La mujer del Abogado no tenía talonario de cheques ni tarjetas de crédito, sólo percibía una cantidad en metálico cada semana. ¿Canal Plus? No hacía falta, los programas de las cadenas tradicionales bastaban. Mientras comían apagaban la tele.

Nuestro Abogado masoquista fue el único que consiguió convertirme en perra de mi esclavo. Aprendí bien la lección. Al igual que a mi primer amo, nunca olvidaré a mi primer masoquista.

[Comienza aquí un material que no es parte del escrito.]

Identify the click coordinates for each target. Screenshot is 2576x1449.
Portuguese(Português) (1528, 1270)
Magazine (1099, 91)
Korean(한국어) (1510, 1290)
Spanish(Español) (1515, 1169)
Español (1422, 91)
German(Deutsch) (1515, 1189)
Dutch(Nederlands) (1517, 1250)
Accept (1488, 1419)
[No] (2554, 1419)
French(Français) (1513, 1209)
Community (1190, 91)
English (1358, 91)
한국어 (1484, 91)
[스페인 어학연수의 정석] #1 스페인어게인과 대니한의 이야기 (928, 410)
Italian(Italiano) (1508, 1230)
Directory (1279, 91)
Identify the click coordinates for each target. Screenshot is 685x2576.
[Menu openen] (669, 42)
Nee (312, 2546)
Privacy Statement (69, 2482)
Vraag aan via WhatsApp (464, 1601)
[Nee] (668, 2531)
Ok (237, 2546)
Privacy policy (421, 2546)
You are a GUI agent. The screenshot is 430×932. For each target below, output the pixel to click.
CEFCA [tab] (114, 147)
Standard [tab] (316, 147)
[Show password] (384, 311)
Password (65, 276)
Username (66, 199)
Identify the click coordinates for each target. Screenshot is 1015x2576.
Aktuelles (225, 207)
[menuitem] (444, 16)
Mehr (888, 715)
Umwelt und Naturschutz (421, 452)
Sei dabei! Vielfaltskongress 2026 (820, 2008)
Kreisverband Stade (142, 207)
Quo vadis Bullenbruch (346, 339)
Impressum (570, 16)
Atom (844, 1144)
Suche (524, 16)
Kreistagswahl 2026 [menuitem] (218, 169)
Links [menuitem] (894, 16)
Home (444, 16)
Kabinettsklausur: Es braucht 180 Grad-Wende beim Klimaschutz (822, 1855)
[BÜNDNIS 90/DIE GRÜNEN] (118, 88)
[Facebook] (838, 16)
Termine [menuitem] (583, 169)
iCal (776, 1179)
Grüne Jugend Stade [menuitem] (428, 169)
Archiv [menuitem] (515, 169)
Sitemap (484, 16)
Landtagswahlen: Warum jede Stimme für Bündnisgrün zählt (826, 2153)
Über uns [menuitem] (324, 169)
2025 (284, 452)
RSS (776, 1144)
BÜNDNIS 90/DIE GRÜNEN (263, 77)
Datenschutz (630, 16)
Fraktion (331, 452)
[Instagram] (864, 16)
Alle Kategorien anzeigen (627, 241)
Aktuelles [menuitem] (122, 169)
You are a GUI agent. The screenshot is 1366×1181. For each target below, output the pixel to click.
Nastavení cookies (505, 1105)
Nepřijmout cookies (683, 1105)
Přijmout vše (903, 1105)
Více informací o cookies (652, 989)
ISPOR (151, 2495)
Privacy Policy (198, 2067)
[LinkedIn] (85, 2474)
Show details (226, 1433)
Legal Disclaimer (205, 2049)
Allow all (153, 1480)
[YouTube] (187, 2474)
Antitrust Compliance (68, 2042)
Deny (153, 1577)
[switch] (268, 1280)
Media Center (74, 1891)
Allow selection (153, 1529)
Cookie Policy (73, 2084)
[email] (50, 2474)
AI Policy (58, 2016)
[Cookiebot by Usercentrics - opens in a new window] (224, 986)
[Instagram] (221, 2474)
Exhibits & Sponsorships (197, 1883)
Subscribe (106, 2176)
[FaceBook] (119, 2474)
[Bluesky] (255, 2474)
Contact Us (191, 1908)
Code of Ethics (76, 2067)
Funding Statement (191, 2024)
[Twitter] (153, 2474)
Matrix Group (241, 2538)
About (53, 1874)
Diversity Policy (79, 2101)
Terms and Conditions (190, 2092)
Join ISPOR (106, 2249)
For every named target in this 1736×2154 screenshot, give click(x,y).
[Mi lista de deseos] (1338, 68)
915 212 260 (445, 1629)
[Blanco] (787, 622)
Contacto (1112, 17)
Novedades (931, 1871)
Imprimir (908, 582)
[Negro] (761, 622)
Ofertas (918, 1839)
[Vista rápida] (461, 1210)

A propósito de las etapas que Elisabeth Badinter propone para el «hombre reconciliado» en su libro X & Y[12], sugiero que a su operación biberón le siga una operación sexo, una operación liguero, una operación puta.

Al preferir la complicidad de un ama a los divanes de los psicoanalistas, ese tipo de hombres permite que se desarrolle en ellos su instinto femenino. A solas, o con la complicidad de una mujer dominadora, se identificará con la mujer. Estoy convencida de que ese hombre escapa al trastorno de identidad masculina a que alude Elisabeth Badinter. Ha terminado con los tabúes milenarios. Es un padre responsable, un hombre que lo asume todo con equilibrio y lealtad. Lo conozco bien, se lo cuenta todo a su confesora —quien no le traicionará—, habla, necesita hablar; ese hombre es muy antiguo.

¿Se trata acaso del «hombre reconciliado»?